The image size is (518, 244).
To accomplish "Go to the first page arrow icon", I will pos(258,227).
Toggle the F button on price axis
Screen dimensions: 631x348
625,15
:::::
* _TASK TO COMPLETE_
Print each line of the data exactly. Keep all of it.

* _RESPONSE FOR THIS EXERCISE_
The image size is (518, 244).
To accomplish "Go to the first page arrow icon", I will pos(258,227).
Toggle the F button on price axis
Screen dimensions: 631x348
625,15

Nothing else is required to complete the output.